# WORK ITEM
Working from the entries that follow, transcribe exactly and only the lines from the one with "Given: Click the add apps grid icon" through the last, pictures excluded.

:: GIVEN DATA

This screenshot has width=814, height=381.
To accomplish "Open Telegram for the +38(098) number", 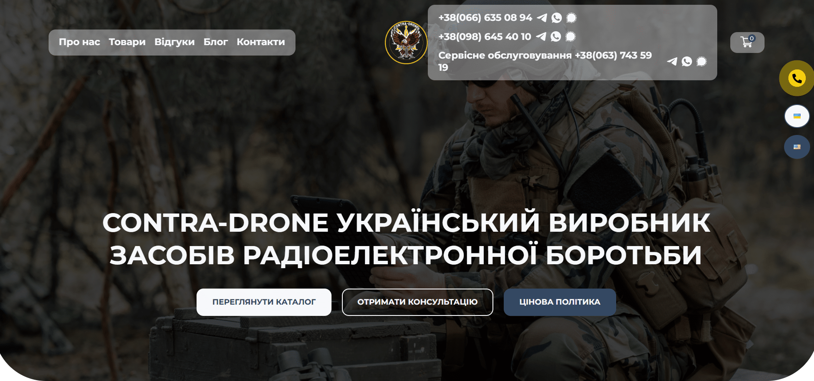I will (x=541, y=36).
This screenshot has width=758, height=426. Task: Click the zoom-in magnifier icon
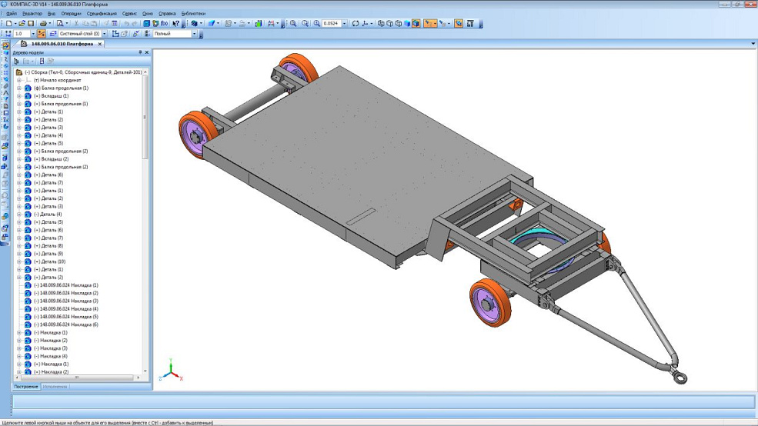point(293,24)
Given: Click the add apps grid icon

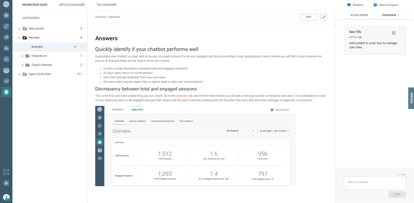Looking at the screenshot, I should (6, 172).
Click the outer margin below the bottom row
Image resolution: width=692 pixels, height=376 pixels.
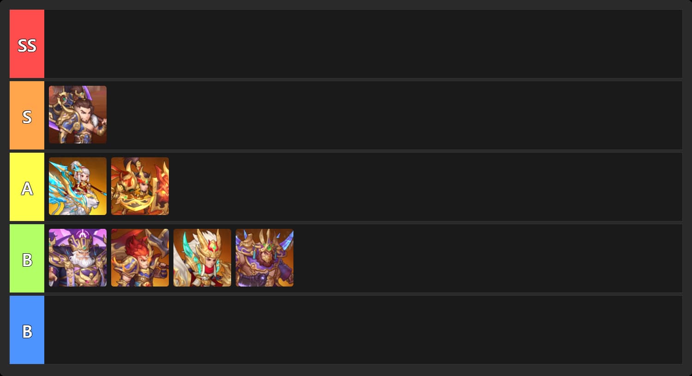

::::

# YOUR RESPONSE
Given: Click the add apps grid icon

Looking at the screenshot, I should (6, 172).
Click the outer margin below the bottom row
Image resolution: width=692 pixels, height=376 pixels.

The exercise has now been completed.